By Joel Elliott | 16 December 2012

Fenn O’Berg: In Hell

It’s no surprise that these three would be involved in one of the strongest, most consistently entertaining documents in a genre—laptop improvisation—not exactly known for its roof-raising qualities. After all, Christian Fennesz and Peter Rehberg were two of the principle collaborators on Afternoon Tea (2000), one of the first albums to really solidify the laptop as an improvisational tool in itself, and Jim O’Rourke always has a foot in whatever experimental camp you care to name.
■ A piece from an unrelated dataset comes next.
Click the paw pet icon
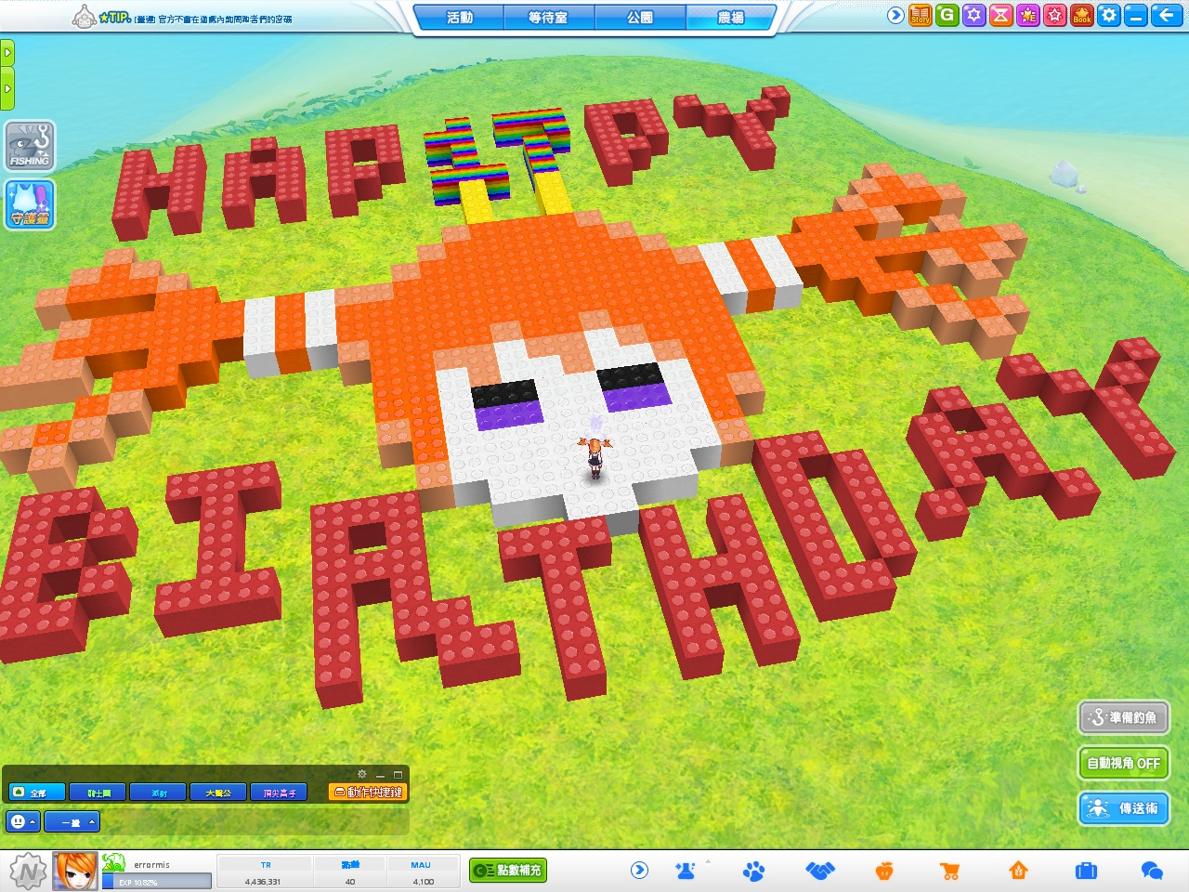The width and height of the screenshot is (1189, 892). point(753,871)
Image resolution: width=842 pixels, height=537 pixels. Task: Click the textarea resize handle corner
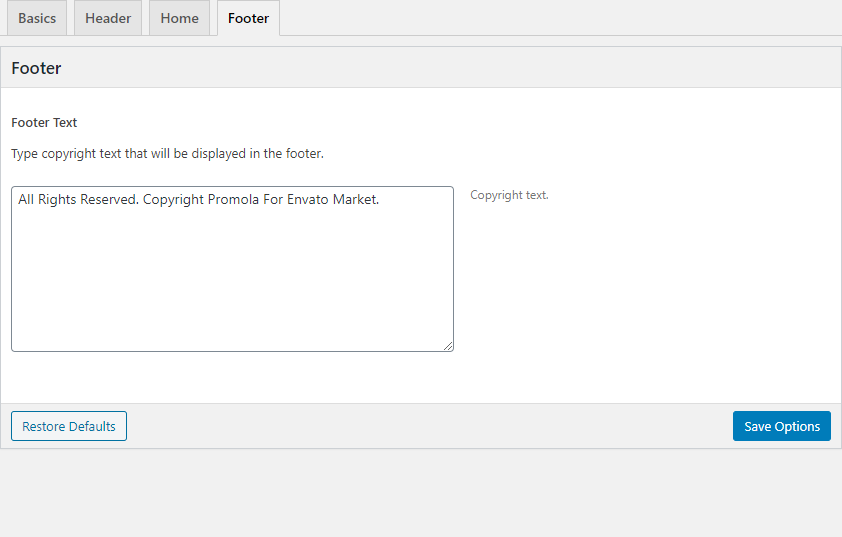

It took four albums to really get there but In Hell nails that synergy that had never fully coalesced on previous efforts. Ironically, the album is entirely a record of live performances following the far inferior studio album In Stereo (2010), though perhaps that’s appropriate considering how much the group relies for its success on pulling apart sound in real time. One of the main challenges of this kind of music in comparison to instrumental improv is how to draw on an undoubtedly immense database of samples and effects at the right time. Little oddball moments (a Mahler-esque orchestra, random radio stations) crop up only with the utmost restraint, and utterly seamlessly. But more importantly, despite the often chaotic collisions of elements—a languid picked guitar with frantic electronic squeals overtop in “Christian Rocks” for example—everyone seems to operate with one mind. Call it a folie-a-trois: the music is irrational and without discernible structure, but all three musicians are so convinced of its integrity it sounds like Top 40 from some distant time.